The late Steve Jobs spoke at the 2005 Stanford Commencement Ceremony encouraging graduates to do what they love and not settle for anything else.

I appreciate his advice, however I say, do what you hate. I know—it goes against everything we’ve been told about following your dreams and finding your passion. It is important to find value in what you do but life is not idyllic. If we only did the things we loved, nothing would get done.

Here are my issues with the “do what you love” advice:

  • Most of us don’t know what we love. But I’m not really good at anything? Doubt, confusion, and anxiety abound for those who are unclear about their passion. These feelings are completely normal. For many of us it is difficult determining your love especially if you haven’t tried it. Eric Thomas has said, “How do you know you don’t like to write, if you’ve never written before?” Finding what you love is a process—for some it might be instant, others it might take a lifetime. Just because you haven’t found it doesn’t mean you should stop working towards your goals and doing the best you can.
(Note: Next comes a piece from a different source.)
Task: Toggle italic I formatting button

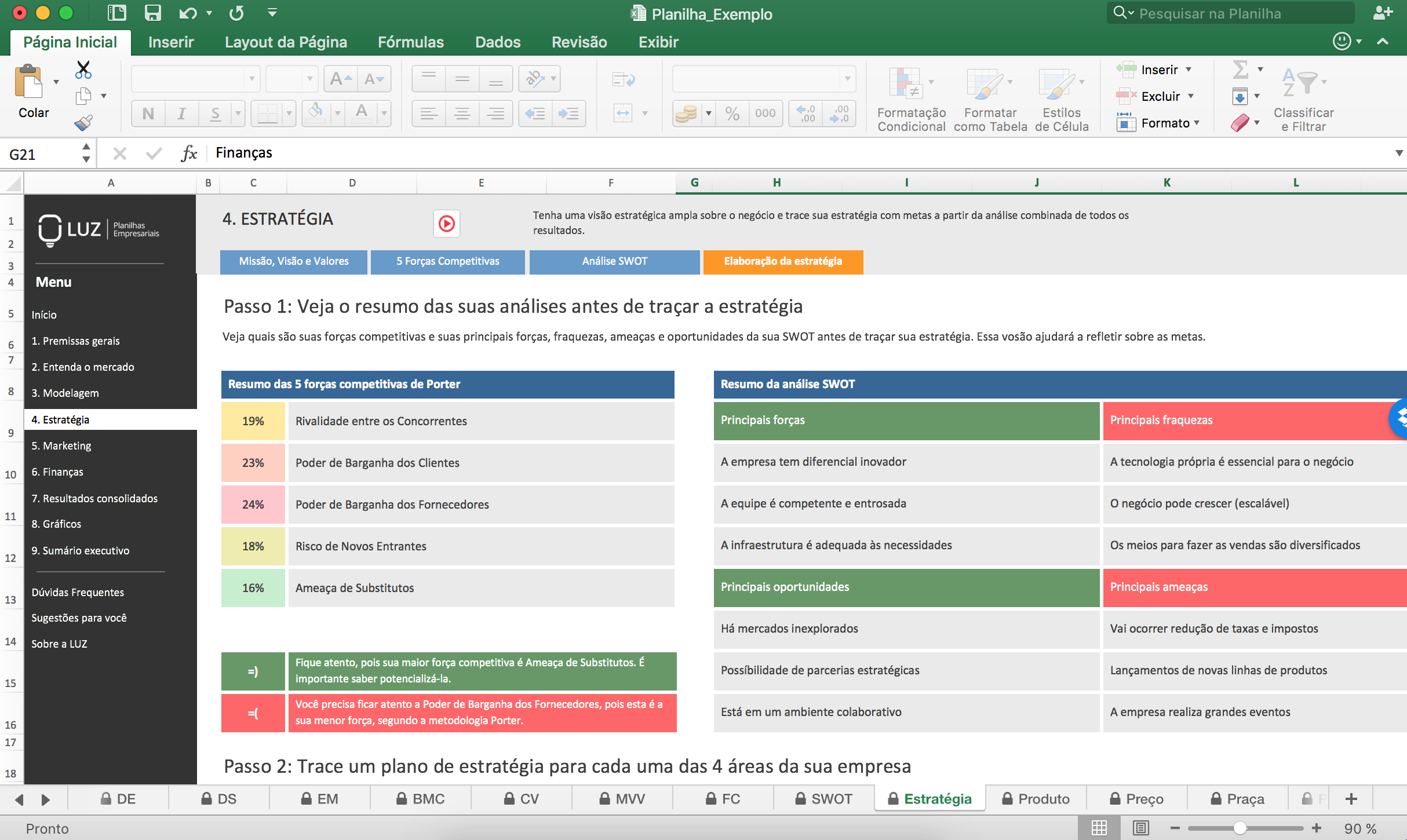Action: tap(181, 114)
Stop dreaming and start doing.
  • If we don’t love it 100% of the time, then it’s not true love. It’s not all sunshine and rainbows when you actually find and do what you love. There will be times and aspects that you’ll despise. Muhammad Ali who was a talented boxer from a young age recognized his strengths as a fighter. He was quoted as saying, “I hated every minute of training, but I said, “Don’t quit. Suffer now and live the rest of your life as a champion.” Successful leaders wake up at 4 or 5 am not because they love to do it but because it enables them to complete more tasks in a day. With the good comes the bad. Figure out how to tough it out.
  • Doing what you hate builds character. There is tremendous value in doing things that you hate including learning a new skill and gaining self-awareness. And in this economy, skills are currency. Many of us are quick to judge without fully committing to it or trying it. By working on things you dislike, you’ll strengthen skills, including: perseverance, mental toughness, work ethic, and confidence. Bottom line, it just doesn’t happen—you have to work for it. So try something new to the best of your ability. But don’t just try it once, commit to it for a few weeks to really experience it. You might just end up liking it.

I’m not telling you not to pursue your passion or dreams. However, I don’t want you to feel like you’re not enough or what you’re doing today has no meaning. Appreciate what you’re achieving right now. Many of us focus on the future and what it might hold instead of appreciating the things, experiences and most importantly the people around us.